[Opening Data for this exercise section]

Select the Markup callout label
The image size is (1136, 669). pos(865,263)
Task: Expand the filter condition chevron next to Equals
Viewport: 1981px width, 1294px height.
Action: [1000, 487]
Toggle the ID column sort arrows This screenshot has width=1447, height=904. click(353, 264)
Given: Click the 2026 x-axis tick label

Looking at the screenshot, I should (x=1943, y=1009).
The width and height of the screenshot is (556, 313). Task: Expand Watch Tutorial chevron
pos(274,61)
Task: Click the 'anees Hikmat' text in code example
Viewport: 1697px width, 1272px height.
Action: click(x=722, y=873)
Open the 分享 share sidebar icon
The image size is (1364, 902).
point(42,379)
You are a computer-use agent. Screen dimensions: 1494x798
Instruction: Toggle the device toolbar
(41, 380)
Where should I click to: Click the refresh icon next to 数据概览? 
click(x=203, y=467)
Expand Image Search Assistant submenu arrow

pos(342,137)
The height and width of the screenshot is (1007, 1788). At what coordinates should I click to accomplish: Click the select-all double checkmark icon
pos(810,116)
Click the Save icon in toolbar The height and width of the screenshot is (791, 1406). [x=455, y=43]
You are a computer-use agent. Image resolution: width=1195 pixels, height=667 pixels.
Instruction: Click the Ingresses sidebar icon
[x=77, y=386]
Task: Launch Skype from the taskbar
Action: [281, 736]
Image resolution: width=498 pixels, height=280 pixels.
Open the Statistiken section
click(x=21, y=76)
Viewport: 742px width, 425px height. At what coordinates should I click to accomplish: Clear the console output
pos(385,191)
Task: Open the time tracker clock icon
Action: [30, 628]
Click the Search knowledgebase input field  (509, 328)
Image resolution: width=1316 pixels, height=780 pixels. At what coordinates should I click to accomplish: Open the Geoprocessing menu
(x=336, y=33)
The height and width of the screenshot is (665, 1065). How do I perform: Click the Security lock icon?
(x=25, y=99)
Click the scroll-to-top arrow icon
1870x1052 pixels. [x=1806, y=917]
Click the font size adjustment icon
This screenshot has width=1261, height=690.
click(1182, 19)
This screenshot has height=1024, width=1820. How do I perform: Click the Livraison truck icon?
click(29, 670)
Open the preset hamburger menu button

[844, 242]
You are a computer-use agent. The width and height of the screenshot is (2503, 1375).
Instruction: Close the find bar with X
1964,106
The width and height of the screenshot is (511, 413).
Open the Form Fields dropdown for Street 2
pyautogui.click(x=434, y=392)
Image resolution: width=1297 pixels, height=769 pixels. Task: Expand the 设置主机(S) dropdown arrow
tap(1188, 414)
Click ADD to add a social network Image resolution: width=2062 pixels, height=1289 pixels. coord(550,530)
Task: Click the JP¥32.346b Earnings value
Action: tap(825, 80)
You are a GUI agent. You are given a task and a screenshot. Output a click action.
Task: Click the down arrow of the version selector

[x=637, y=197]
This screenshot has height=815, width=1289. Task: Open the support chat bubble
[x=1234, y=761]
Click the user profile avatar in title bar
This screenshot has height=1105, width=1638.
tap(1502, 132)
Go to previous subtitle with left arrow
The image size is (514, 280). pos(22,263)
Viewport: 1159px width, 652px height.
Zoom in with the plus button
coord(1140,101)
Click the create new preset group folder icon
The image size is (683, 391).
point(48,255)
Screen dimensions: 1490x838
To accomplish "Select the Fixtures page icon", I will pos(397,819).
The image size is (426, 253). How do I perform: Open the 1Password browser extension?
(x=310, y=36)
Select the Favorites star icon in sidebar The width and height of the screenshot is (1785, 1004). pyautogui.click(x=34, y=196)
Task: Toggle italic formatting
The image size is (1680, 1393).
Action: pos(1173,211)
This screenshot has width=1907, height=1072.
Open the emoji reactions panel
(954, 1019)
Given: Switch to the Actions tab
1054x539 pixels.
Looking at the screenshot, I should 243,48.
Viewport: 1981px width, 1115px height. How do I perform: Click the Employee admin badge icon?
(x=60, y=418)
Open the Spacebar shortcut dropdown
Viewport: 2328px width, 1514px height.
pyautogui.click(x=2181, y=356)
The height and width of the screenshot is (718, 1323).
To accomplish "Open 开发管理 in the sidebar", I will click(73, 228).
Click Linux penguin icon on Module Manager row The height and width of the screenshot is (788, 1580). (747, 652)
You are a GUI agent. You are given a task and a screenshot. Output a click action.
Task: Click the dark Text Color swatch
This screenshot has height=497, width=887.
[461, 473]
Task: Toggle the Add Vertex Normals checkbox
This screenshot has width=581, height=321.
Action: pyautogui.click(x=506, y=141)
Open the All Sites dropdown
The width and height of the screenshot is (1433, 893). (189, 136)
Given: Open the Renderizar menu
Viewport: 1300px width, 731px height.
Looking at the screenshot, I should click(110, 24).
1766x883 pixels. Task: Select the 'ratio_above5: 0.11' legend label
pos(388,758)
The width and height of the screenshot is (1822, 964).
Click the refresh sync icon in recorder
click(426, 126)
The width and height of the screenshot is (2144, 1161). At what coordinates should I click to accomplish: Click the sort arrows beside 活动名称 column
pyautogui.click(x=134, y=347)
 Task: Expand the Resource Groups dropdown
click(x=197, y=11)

[Closing Data for this exercise section]

* What to produce *
Once the line with "The width and height of the screenshot is (2144, 1161)." has been found in the records above, retype it and every line after it exactly, and include nothing else.

* The answer *
The width and height of the screenshot is (2144, 1161). At what coordinates should I click to accomplish: Click the sort arrows beside 活动名称 column
pyautogui.click(x=134, y=347)
 Task: Expand the Resource Groups dropdown
click(x=197, y=11)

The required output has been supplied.